McKelvey had mentioned that his rich friend in Tokyo didn’t do work that was socially productive. “Is Square socially productive?” I wondered.

“That’s the reason all of us are at this company,” Dorsey said, speaking by phone from San Francisco. “We think it has a social impact. From the merchant perspective, it’s giving everyone access to the tools that we use. Everyone has a payment card in their pocket, but very few people can accept that. With Square, everyone can participate in commerce, and it’s taking a lot of the financial risk off the table. I think that’s a big deal… I think Square is going to be quite, quite large—on the level of, if not beyond, what Twitter is right now.”

I asked Dorsey if he had any idea what McKelvey might do next, and he said no. “It’s always surprising what he wants to work on. He’s the definition of a Renaissance man. He can do anything he puts his mind to, and it’s not limited to science or engineering or arts. He can do anything.”

“Well, so now what?” I asked McKelvey.

He took a deep breath. “I don’t know,” he said.
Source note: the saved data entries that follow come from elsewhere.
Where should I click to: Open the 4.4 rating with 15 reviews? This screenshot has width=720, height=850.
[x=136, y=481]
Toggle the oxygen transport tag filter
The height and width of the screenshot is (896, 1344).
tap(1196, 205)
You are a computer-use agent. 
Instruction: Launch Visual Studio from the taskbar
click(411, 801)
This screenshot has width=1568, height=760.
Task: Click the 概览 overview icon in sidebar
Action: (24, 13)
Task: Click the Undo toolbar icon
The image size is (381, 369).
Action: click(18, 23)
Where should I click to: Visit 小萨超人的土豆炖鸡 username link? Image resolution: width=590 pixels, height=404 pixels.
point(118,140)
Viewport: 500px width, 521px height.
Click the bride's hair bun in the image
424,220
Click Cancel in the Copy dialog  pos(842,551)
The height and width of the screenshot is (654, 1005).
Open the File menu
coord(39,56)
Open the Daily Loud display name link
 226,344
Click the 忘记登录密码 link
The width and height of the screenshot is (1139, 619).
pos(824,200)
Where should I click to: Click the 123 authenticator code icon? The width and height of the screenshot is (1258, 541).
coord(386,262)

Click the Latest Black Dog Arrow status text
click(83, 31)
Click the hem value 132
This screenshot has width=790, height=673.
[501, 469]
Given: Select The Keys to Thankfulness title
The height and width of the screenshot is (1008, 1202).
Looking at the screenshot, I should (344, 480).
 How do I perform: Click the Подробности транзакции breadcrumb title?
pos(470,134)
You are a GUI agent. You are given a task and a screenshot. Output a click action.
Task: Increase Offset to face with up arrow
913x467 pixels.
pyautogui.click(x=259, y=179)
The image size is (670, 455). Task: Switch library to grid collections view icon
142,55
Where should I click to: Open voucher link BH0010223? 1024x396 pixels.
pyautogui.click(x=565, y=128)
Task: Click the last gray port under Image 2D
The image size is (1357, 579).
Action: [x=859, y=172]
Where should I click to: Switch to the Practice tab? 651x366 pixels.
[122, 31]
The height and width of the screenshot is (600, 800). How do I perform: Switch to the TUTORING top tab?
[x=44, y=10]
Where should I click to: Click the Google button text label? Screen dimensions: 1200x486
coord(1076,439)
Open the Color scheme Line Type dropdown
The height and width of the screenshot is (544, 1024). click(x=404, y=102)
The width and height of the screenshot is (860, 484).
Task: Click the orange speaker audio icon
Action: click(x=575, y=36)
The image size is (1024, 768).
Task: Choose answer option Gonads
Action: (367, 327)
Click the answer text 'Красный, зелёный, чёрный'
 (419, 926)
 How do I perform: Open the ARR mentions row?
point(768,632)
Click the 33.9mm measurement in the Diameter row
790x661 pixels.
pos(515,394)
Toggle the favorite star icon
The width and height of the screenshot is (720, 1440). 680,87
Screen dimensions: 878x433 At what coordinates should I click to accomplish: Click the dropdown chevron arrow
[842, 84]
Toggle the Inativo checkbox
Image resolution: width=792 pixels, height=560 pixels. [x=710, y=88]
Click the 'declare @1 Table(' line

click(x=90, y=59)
We were at Mira. We’d just listened to a YouTube post of someone else playing the third movement of the Moonlight Sonata while McKelvey fingered some of the notes on his desktop. “Start something new, hopefully,” he said after a pause. “I’ve got three or four ideas. I’m running with some of them; I’m sitting on a couple of them. One of them will probably emerge as a leader. Really, what I’m doing now is looking for problems to solve.

“Oh,” he said, “and I’ve got an idea that I can’t quite reveal yet.”

“Come on,” I said. “Is it a tattoo-removal device?”

“No,” he said. “It’s this crazy cosmetic. That’s all I can say, because I have to patent the stupid thing before I talk about it.”